I'm not so sure I agree that 3 million is "not big at all," or that death toll is in any way a useful metric for determining the "importance" of a war, but let's leave that aside.
I'll talk about two reasons why the crusades are important; there are many others.
First, they combined the ideas of justice, religion, and warfare in ways that did not exist previously. Violence had previously been sanctioned by religious authority in the Christian tradition, but it had never been in and of itself a holy act. It is important to say that this fusion is not inherent in crusading from its origin, but rather was the creation of the theological discussion which surrounded the crusades. This in turn was an important and formative step in what we know call Just War Theory, specifically through the works of Thomas Aquinas in the thirteenth century. The Second World War, for example, has been called both "the Good War" and "the Last Crusade" because it was a justified battle against an obvious evil.
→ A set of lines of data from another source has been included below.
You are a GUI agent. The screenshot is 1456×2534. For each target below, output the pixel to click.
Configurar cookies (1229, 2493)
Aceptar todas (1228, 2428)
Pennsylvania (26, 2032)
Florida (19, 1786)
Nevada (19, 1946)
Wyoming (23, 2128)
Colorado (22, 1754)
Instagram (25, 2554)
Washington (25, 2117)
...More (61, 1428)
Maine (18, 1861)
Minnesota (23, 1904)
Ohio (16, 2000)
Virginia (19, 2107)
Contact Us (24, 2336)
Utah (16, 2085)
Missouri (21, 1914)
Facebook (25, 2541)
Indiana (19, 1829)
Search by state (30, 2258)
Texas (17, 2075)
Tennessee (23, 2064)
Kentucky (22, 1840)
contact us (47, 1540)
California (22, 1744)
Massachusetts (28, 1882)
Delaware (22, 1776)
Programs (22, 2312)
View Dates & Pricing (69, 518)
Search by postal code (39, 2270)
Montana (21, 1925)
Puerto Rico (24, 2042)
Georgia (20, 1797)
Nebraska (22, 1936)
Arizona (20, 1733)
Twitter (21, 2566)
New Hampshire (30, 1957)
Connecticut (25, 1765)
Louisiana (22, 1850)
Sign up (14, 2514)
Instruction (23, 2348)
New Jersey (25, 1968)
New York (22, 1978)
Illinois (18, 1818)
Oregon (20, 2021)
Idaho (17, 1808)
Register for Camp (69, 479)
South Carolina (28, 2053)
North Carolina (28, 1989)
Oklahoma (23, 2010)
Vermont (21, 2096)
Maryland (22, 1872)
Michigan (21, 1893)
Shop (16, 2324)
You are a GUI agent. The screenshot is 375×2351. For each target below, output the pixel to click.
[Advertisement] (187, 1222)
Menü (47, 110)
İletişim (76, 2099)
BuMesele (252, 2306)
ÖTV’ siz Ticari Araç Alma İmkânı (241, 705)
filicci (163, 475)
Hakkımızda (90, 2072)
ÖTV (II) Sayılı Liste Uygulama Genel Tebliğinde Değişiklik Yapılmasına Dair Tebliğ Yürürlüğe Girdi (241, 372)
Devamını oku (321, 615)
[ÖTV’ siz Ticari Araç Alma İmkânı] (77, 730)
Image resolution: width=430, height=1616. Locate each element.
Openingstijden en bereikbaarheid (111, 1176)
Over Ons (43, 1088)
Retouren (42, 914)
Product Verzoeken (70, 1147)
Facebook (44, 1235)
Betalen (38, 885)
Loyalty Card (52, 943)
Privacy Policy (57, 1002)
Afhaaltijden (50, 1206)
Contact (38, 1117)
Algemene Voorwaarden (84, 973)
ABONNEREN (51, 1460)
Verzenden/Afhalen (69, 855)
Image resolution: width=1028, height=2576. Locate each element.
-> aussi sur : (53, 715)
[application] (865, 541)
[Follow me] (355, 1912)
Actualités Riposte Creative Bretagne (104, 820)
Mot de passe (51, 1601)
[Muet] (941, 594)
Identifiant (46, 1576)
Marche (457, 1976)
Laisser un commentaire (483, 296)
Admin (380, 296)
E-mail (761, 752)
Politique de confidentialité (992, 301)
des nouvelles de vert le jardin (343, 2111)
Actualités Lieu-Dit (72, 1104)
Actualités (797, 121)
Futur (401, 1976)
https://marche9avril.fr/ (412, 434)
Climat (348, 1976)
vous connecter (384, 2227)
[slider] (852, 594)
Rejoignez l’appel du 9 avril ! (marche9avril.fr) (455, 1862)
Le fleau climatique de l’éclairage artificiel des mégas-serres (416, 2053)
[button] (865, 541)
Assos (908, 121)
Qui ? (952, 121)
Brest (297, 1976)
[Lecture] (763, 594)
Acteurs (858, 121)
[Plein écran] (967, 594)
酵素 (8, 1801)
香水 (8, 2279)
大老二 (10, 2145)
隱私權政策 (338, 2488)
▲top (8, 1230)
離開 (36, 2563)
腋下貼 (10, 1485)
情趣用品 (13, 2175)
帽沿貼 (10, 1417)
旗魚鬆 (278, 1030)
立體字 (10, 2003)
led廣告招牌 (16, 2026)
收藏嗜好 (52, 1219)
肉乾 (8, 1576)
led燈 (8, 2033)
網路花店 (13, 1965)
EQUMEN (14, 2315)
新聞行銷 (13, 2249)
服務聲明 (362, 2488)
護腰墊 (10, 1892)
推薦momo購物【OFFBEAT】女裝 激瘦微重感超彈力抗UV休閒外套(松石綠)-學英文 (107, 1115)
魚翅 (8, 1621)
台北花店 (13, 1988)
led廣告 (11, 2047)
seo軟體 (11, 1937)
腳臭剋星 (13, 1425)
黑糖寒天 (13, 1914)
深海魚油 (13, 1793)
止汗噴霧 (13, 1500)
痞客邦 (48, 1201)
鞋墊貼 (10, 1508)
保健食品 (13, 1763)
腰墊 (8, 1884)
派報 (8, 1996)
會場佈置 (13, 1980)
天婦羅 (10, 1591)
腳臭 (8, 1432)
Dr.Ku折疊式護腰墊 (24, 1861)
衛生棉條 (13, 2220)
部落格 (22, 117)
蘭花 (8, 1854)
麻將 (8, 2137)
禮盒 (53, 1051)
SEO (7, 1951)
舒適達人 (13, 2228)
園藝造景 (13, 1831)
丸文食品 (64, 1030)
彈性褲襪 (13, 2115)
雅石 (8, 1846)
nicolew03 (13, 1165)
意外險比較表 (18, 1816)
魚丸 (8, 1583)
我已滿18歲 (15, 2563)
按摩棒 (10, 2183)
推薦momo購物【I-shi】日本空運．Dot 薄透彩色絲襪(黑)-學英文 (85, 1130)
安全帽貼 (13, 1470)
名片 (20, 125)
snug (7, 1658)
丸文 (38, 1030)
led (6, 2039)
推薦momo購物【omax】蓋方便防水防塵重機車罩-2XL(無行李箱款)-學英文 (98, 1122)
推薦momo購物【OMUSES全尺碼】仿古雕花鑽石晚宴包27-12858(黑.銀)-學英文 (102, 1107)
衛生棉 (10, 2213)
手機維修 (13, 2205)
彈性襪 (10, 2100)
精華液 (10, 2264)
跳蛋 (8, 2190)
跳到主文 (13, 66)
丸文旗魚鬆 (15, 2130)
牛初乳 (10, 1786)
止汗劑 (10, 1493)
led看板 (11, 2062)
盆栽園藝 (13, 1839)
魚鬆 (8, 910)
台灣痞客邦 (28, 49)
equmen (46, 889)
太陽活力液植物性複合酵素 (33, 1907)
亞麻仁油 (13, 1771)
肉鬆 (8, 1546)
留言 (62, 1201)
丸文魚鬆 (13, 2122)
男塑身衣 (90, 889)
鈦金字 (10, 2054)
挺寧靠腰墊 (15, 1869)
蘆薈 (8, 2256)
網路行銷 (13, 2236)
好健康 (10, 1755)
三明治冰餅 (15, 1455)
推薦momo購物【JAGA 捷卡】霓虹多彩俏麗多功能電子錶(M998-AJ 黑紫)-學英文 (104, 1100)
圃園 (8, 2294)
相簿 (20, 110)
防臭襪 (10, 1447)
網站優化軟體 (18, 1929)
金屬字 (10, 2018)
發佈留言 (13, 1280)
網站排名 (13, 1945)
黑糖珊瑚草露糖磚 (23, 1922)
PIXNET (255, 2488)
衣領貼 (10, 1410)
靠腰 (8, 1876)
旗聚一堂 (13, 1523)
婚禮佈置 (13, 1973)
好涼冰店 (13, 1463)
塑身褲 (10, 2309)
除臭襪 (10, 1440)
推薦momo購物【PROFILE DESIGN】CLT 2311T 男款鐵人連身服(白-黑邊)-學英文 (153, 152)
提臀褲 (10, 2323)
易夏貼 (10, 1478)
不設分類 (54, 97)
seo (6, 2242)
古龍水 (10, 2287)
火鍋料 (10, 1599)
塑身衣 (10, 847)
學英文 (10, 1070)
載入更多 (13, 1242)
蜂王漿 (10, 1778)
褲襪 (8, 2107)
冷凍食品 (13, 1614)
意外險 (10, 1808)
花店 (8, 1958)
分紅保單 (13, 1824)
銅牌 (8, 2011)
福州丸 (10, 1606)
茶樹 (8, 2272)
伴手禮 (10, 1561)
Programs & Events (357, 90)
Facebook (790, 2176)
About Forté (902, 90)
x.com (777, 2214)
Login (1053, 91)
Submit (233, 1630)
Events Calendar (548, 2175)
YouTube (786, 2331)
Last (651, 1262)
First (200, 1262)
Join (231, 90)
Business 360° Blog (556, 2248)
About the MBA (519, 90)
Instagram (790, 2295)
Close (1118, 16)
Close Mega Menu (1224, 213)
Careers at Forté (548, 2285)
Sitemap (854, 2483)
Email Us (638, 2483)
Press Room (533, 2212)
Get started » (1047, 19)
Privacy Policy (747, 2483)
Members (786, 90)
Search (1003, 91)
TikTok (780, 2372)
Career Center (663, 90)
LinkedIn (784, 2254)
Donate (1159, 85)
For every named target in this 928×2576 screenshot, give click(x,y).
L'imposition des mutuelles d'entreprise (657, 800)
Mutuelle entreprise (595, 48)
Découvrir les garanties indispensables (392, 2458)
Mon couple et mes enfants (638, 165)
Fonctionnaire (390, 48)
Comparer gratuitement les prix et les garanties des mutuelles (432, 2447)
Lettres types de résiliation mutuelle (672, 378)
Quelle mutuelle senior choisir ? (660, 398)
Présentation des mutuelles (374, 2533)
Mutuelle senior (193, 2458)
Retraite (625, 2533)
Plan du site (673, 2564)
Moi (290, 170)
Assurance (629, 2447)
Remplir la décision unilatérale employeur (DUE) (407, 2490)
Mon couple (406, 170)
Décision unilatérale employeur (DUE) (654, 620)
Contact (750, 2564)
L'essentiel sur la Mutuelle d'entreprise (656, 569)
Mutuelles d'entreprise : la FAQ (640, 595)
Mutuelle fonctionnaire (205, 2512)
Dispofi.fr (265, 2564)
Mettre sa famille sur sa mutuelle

The second point plays off the first. The 19th century saw the rise of what we call "medievalism" - the anachronistic and idealistic imagining by Romantics as to what the Middle Ages actually was. This appears in literature in the form of a surplus of novels on King Arthur and the Crusades (see Ivanhoe, etc.). It appears in architecture in the form of the neo-gothic style, found in places like the University of Chicago and the cathedral of St. John the Divine in NYC. In popular culture, it appeared in the enthusiasm and the propaganda for the First World War. Moreover, this renewed interest in the crusades coincided with the fall of the Ottoman Empire and the rise of Arab nationalism. Ṣalāḥ ad-Dīn Yūsuf ibn Ayyūb - Saladin - had been pretty much forgotten since the late thirteenth century, but he was rediscovered and became a cultural hero in this period. He was such a symbol of Arab unity and nationalism that Saddam Hussein even had statues of Saladin made, which is moderately ironic since Saladin was a Kurd. This trend continues to the present day, but we run into the 20 year rule so I'll leave it at that.
The crusades remain important because they are still influencing cultural practices and group perceptions 920 years after Urban II's fatal speech at Clermont.
Alexander, Michael. Medievalism: The Middle Ages in Modern England. New Haven: Yale University Press, 2007.
Madden, Thomas F. The New Concise History of the Crusades. 2nd ed. Critical Issues in History. Lanham: Rowman and Littlefield, 2006. Contains a lot of discussion on the modern importance of the crusades post-9/11. I don't agree with most of it, but it's an interesting read.
Reichberg, Gregory M., Henrik Syse, and Endre Begby, eds. The Ethics of War: Classic and Contemporary Readings. 1st ed. Malden: Wiley-Blackwell, 2006.
Remember that the world's population was under 1 billion until the 19th century. Adjusted for inflation you are looking at something like 21 million dead today. Not that 3 million should be considered "not that big at all" past, present or future...
Why do you say 3 million deaths isn't big for its time?